Depois de falarmos com Jane e John Smith, andamos mais uns quarteirões, passando por mais pessoas sem abrigo e a viver em tendas. É aí que encontramos Jair, também nome fictício. Apesar de o discurso ser mais coerente, não nos conta muito. Aceita falar e pede uma cerveja. A beber um café e a comer snacks num restaurante, conta-nos que sempre viveu na rua naquela cidade. Fala que a cidade lhe “dá comida” e, por vezes, abrigo. Contudo, nos últimos anos tem sido mais difícil arranjar, diz também — dos 8.011 pessoas sem abrigo identificadas, a cidade divulga que, destas, não tem acolhido 5.180 (um número que tem crescido todos os anos desde 2005).

Quando os escritórios do Twitter passaram para o bairro de Tenderloin — em 2011, a empresa quis sair da cidade, mas um incentivo fiscal de milhões de dólares levou-a a mudar apenas de local –, a zona já era conhecida por ter pessoas a viver nas ruas. Contudo, apesar de os negócios terem melhorado na área, há cada vez mais pessoas nesta situação.

“Vamos chamar as coisas pelo que são: é uma vergonha”, diz Governador da Califórnia e antigo presidente da Câmara de São Francisco

“Vamos chamar as coisas pelo que são: é uma vergonha que o estado [Califórnia] mais rico da nação mais rica, com sucesso em tantos setores, esteja a ficar tão atrasado em abrigar, curar e tratar humanamente tantas pessoas.” A frase foi dita esta quarta-feira por Gavin Newsom, atual governador da Califórnia, onde fica São Francisco, e antigo presidente da Câmara da cidade (entre 2004 e 2011). “A verdade dura é que, por muito tempo, ignorámos este problema” continua.
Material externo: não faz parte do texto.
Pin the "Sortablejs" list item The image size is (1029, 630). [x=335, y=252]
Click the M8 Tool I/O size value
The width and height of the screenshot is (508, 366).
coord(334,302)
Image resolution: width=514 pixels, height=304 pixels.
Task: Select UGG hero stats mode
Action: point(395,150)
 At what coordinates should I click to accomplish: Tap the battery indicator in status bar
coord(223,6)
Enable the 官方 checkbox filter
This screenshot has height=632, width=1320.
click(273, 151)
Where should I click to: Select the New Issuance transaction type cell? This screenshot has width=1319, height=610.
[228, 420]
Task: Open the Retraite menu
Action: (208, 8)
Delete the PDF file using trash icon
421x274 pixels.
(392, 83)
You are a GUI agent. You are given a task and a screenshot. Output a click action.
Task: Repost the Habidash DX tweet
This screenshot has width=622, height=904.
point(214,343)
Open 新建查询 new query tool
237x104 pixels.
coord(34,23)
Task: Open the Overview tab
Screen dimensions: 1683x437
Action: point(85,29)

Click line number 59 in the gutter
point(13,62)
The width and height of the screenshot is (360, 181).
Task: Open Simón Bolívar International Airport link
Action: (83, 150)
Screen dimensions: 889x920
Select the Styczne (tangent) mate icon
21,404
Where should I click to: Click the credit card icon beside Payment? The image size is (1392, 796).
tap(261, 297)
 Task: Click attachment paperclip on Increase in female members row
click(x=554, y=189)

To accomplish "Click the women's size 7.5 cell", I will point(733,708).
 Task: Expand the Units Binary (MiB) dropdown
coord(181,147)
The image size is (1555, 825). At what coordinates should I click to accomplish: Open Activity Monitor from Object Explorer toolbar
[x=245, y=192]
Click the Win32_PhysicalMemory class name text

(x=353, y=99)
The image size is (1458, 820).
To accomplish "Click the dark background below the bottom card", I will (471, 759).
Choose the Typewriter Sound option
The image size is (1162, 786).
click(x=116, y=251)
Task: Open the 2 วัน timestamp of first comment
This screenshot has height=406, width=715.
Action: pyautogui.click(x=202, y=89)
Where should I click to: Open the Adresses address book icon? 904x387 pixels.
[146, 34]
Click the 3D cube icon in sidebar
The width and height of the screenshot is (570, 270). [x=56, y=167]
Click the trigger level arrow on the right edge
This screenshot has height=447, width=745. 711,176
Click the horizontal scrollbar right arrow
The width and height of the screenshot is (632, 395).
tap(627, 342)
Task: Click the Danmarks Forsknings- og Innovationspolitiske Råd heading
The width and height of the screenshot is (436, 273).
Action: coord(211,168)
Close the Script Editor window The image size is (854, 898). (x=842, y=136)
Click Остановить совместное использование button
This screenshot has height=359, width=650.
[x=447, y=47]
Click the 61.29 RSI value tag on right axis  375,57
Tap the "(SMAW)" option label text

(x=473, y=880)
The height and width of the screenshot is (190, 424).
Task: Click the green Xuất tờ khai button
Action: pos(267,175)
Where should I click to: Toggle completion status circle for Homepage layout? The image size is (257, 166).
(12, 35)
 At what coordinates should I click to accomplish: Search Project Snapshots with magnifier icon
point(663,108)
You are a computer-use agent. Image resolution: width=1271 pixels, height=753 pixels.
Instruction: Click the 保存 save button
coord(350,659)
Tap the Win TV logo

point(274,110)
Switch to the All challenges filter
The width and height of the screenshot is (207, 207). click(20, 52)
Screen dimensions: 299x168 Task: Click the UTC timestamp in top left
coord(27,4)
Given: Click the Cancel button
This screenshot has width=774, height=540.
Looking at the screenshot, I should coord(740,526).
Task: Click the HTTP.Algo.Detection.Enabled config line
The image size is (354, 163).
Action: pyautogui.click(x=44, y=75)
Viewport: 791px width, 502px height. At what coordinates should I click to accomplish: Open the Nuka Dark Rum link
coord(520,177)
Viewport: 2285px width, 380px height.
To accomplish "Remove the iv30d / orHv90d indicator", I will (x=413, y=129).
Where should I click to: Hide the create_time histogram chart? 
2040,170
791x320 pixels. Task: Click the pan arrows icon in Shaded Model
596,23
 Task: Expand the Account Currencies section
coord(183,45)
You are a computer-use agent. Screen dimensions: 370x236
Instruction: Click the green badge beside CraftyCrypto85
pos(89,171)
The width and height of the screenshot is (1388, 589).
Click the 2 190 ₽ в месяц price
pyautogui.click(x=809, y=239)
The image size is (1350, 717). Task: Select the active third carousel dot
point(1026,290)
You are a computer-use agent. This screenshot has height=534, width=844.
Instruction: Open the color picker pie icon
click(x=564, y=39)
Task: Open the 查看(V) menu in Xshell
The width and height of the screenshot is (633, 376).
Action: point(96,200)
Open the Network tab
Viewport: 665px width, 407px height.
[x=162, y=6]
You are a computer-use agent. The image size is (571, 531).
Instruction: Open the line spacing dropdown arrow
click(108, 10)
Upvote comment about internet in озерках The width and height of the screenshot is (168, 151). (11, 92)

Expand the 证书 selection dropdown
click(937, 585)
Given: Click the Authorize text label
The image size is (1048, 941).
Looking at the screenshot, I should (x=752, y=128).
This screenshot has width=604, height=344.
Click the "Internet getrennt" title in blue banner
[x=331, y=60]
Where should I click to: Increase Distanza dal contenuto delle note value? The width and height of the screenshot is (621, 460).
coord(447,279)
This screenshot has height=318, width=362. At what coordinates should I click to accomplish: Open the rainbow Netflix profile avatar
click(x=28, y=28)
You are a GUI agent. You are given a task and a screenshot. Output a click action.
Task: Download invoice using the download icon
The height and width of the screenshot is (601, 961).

Numa rua normal é comum nos bairros de Tenderloin e SoMa é comum ver-se tendas nos passeios

A cidade é cada vez mais um retrato das desigualdades e leva atualmente meios de comunicação como a Fortune a fazerem a pergunta: “Can San Francisco be saved?” [“Pode São Francisco ser salva?”]. Como escreve a revista, a situação que já é uma crise de pessoas pode afastar as mesmas tecnológicas que têm feito com que os preços das rendas subam (um quarto, em média, custa mais de quatro mil dólares mensais, cerca de 3700 euros e o comum é custarem 1900 dólares).

De acordo com o Business Insider, também um jornal norte-americano especializado em notícias de economia e tecnologia, a falta de limites à construção de apartamentos de luxo e (falta) de taxação das empresas na cidade está entre os problemas para melhorar a cidade. Jack Dorsey, fundador do Twitter, já referiu que queria que a empresa tivesse uma presença maior noutras cidades. Contudo, e após algumas críticas por ter dito que queria sair da cidade, Dorsey manteve a sede da empresa em São Francisco, tal como outras das grandes tecnológicas mundiais.